中国の建材市場は、住宅・不動産市場の調整が続くなかで供給と需要のバランスが崩れやすい状況にある。中国建築材料聯合会が2026年8月20日に公表した8月の建築材料工業景気指数(MPI)は、建材産業の運行が前月から波動的に低下したと説明している。MPIは100を景気・不景気の境界としており、同聯合会は7月について95.3ポイントと公表していた。中国国家統計局の1~8月不動産統計でも、不動産開発投資は4兆7,979億元で前年同期比19.9%減、住宅投資は19.7%減、新規着工面積は24.8%減となった。
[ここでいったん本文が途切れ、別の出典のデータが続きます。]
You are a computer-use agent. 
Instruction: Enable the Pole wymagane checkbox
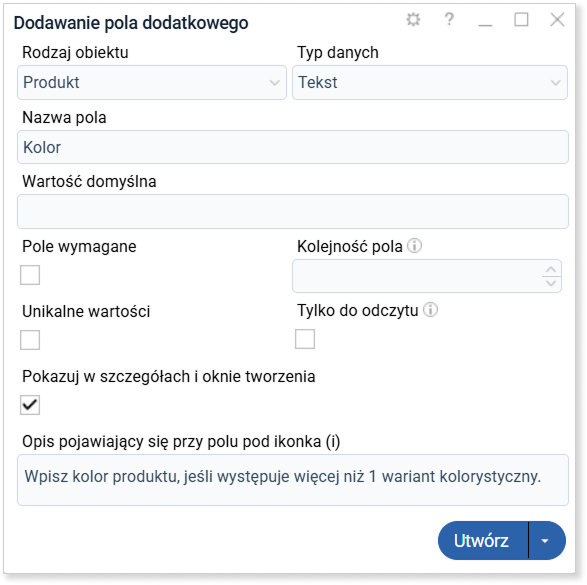pyautogui.click(x=30, y=275)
日本の建築・内装会社にとって重要なのは、中国市場の低迷を単純に「仕入れ価格が安くなる」と判断しないことである。需要が弱い局面では、タイル、石材、衛生陶器、家具、建具などで価格交渉余地が生まれる一方、工場側が生産ラインを集約したり、受注後に原材料を調達したりするケースが増える可能性がある。見積時に示された20日や30日の納期が、そのまま量産時にも維持されるとは限らない。

特に店舗やホテル案件では、同一ロットの色差、追加発注時の再現性、補修用在庫の確保が重要になる。タイルなら同一色番号・同一生産ロット、家具なら突板や塗装色、石材なら採石ロットを契約書や発注書で指定したい。価格が下がっている局面ほど、工場が材料を変更して原価を抑えていないかを量産前サンプルと出荷前検品で確認する必要がある。

また、中国の建材価格を見る際には工場渡し価格だけで判断せず、梱包、国内輸送、港湾費、海上運賃、日本側通関、配送、破損率まで含めた着地原価で比較すべきだ。重量物のタイルや石材は商品単価より物流費の影響が大きく、家具は容積効率が総原価を左右する。

2026年秋の中国調達では「安値を探す」より、「生産を継続できる工場を適正価格で確保する」視点が重要になる。発注前に直近の生産状況、主要原材料、月間生産能力、量産開始日、検品可能日、出港予定日まで工程表に落とし込むことが、日本の施工現場での納期事故を防ぐ実務策となる。